'Self-Portrait With Boy' Explores The Narcissistic Ambition That Fuels SuccessAn artist's photograph of a young boy's death leads to a terrible dilemma in Rachel Lyon's new novel. Critic Maureen Corrigan calls the book a "striking debut."
'Self-Portrait With Boy' Explores The Narcissistic Ambition That Fuels Success
The classic coming-to-New-York story was a mashup of a few pleasurably predictable elements: a young person with dreams bigger than his or her bank account, a few roach-ridden apartments and crummy jobs, some eccentric friends and neighbors, and a couple of requisite hard knocks before ... success!
But those La Bohème days are over in the Big Apple — Manhattan and even the outer boroughs are too expensive now to make room for poor dreamers. Which is, no doubt, one of the reasons why Rachel Lyon sets her coming-to-New-York novel in 1991, when it was still just possible for an aspiring artist to luck into a derelict-but-light-filled loft in Brooklyn and stumble along until the city noticed her.
Lyon's striking debut novel is called Self-Portrait with Boy, and though it looks backward to the end of an era in New York, it's not at all nostalgic. Think the tough tone of something like Rachel Kushner's New York/Italian art and politics novel, The Flamethrowers, or Olivia Laing's atmospheric nonfiction book about New York, The Lonely City.
Lyon's heroine, a young woman named Lu Rile who has just graduated from art school, is a bit like plain Jane Eyre, minus the moral compass.
Lu is a loner who arrives in the city without money or connections — or the charm to make them. She's a woman who wears steel toe boots and cuts her own coarse black hair. When she enters artsy gatherings, she imagines the beautiful people there glancing at her and saying, "Oh, that thing in the corner. Isn't that funny. It thinks it's people."
To make ends meet, Lu works three minimum wage jobs — one at a health food store that she shoplifts from to keep body and soul together.
The other thing Lu is hungry for is her art: She's a photographer. In her loft in a crumbling factory building near the Brooklyn Bridge, Lu takes a self-portrait a day. When the novel opens, she's about to take No. 400.
Inspired by the seagulls swirling outside her windows, Lu decides to take a picture of herself, naked and jumping up. She sets up her tripod and begins jumping. After 10 or 12 takes, she captures herself "at the exact apex of [her] leap into the air". But she also captures something else. Here's one of the many descriptions Lu gives of the photograph that results:
There was the sky behind the windows, its smooth blue gradient. There was my own pale body floating ghostlike above the floor, midleap, translucent, caught in blur. There on the left, in the middle of the window, balancing the composition, was [a] vertical streak, a perfect counterpoint to the horizontal one that was my body.

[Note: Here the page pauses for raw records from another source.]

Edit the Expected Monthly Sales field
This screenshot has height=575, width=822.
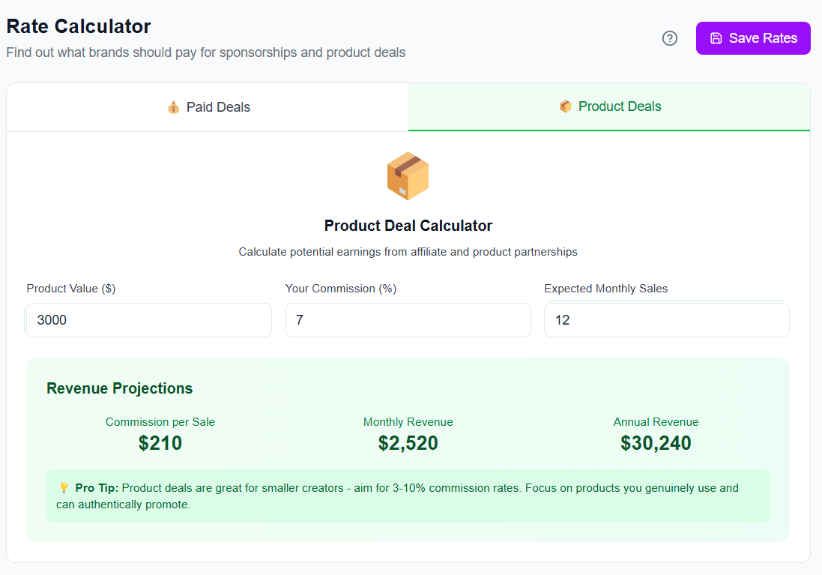point(666,320)
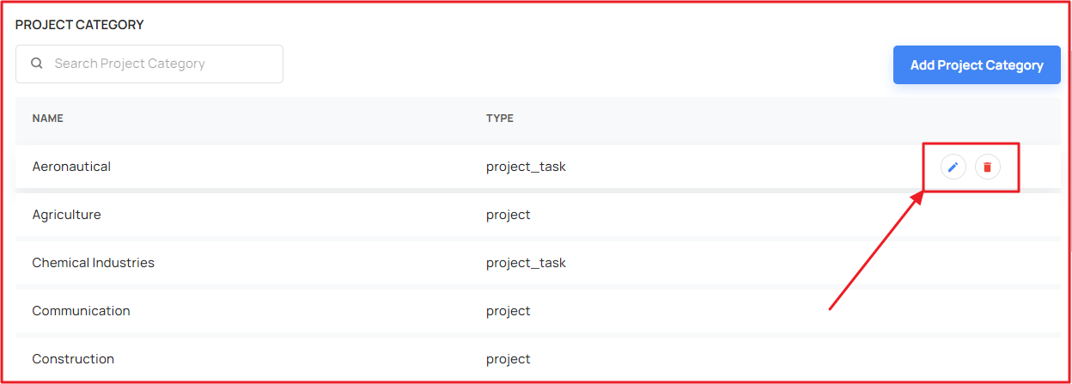The image size is (1072, 384).
Task: Sort by the NAME column header
Action: pyautogui.click(x=48, y=119)
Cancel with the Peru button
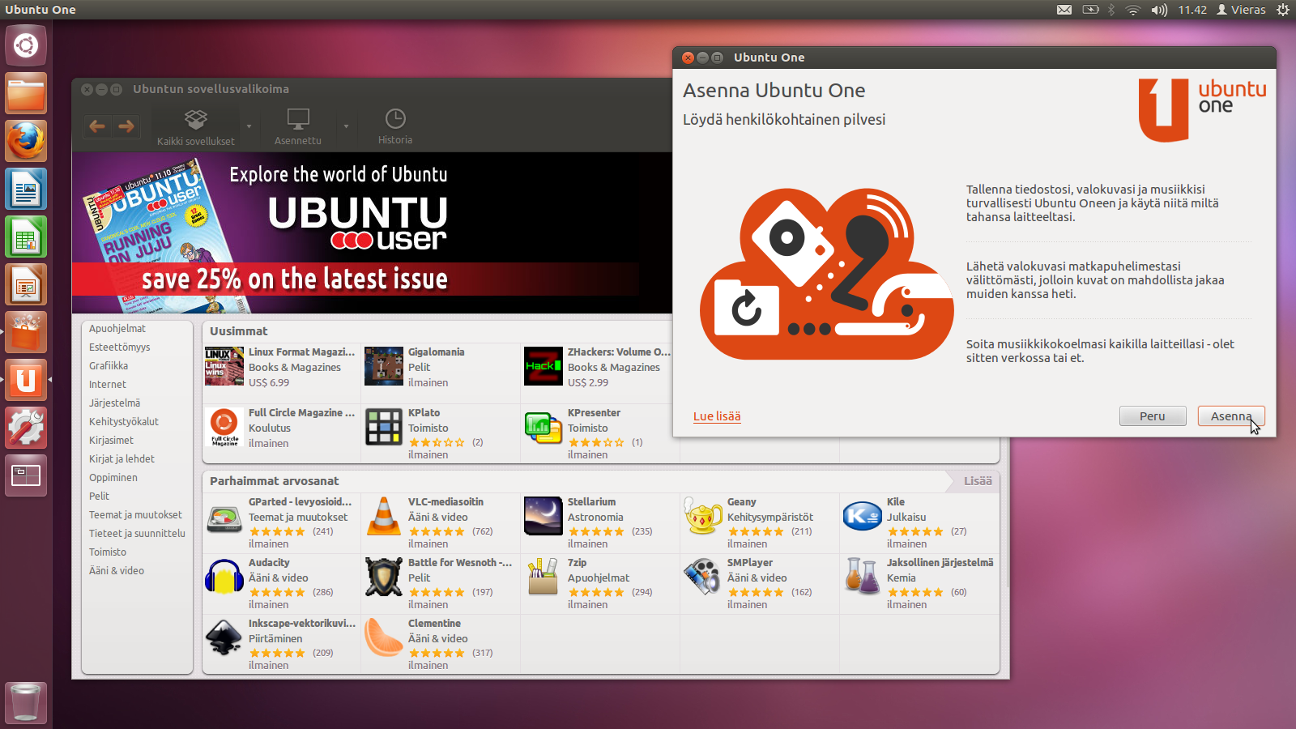This screenshot has height=729, width=1296. click(x=1152, y=416)
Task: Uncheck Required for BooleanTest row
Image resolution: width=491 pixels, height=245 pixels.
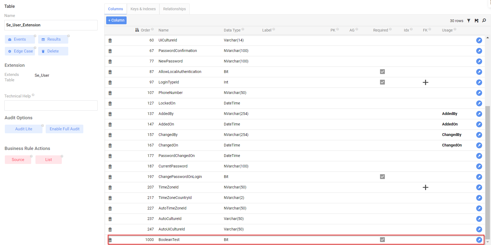Action: point(382,240)
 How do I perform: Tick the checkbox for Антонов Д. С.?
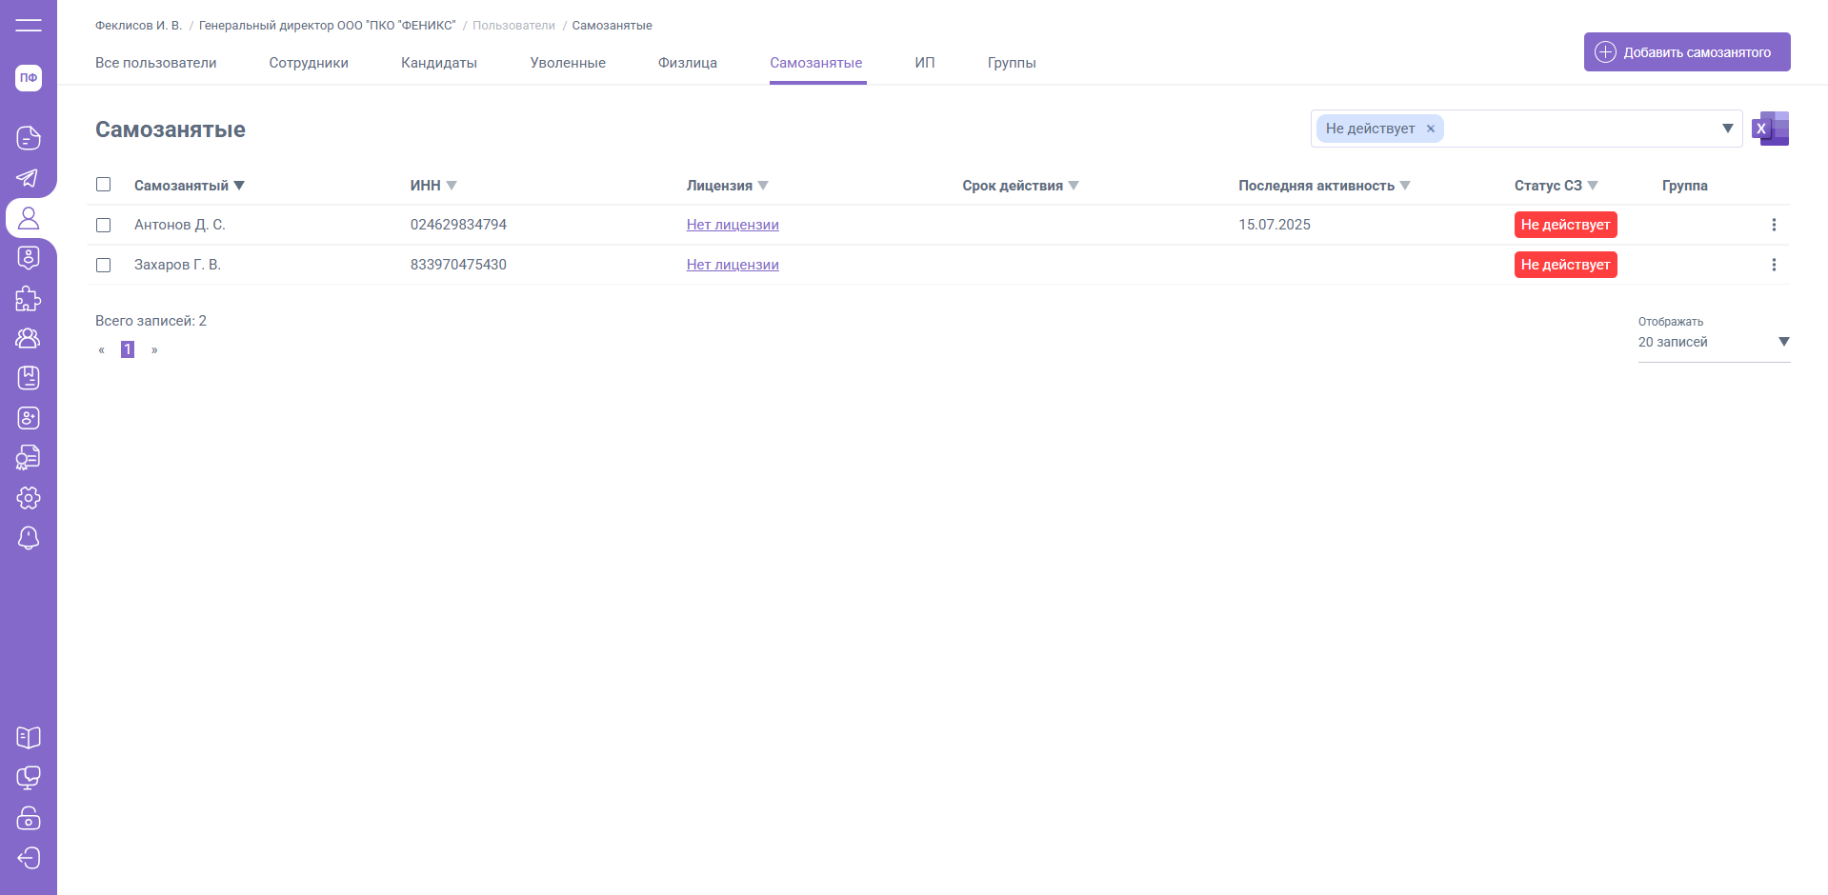tap(104, 225)
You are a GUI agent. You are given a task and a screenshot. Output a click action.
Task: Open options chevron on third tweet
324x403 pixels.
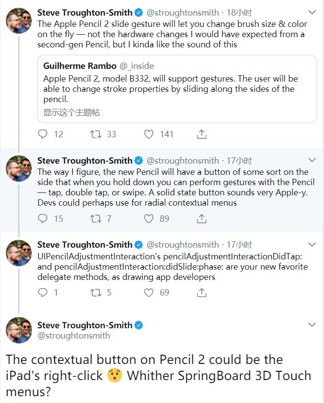(312, 244)
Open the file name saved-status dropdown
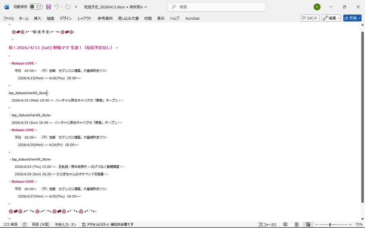This screenshot has width=365, height=228. (145, 7)
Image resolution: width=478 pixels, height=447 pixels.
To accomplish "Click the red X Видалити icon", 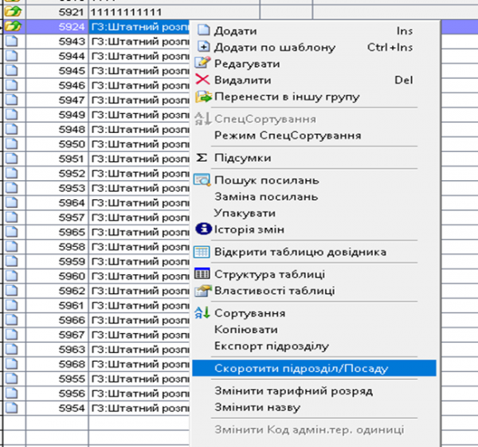I will coord(202,80).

That vertical streak turns out to be the 9-year-old son of Lu's upstairs neighbors, a boy full of manic energy who ran up to the roof that afternoon and either slipped or jumped. His image, as Lu says, makes the composition of the photograph "perfect": "Falling boy on the left, leaping woman on the right."
Lu recognizes that the photograph is great art, a career-maker. It's also voyeuristic, obscene. In the course of the next few weeks, she becomes genuinely close with the boy's grieving mother; she also meets a prominent gallery owner through the boy's artist father. A terrible dilemma looms.
Actually, we readers already know what Lu will do, thanks to a preface in which an older Lu tells us that her career was launched because of that photo. By foreclosing the question of Lu's decision, Lyon avoids the contrived quality built into her plot.
Instead, the focus here shifts more to Lu's ambition, her tortured rationalizations and the harsh limits of the world she's desperate to climb out of. Above all, as its title suggests, Self-Portrait With Boy is a smart novel about the narcissistic ambition that's needed to succeed, especially in the art world, especially in New York.
Late in the novel, a new friend reassures Lu that she did the right thing in publicly displaying that notorious photo. She tells Lu, "You had to do what scared you most. To begin to become yourself."
That sounds good until you think about the boy captured in that photo — and his parents. And, then, the artist's hungry claim to remake the world to suit her gimlet-eyed vision collides with an idea of empathy. Empathy doesn't stand a chance.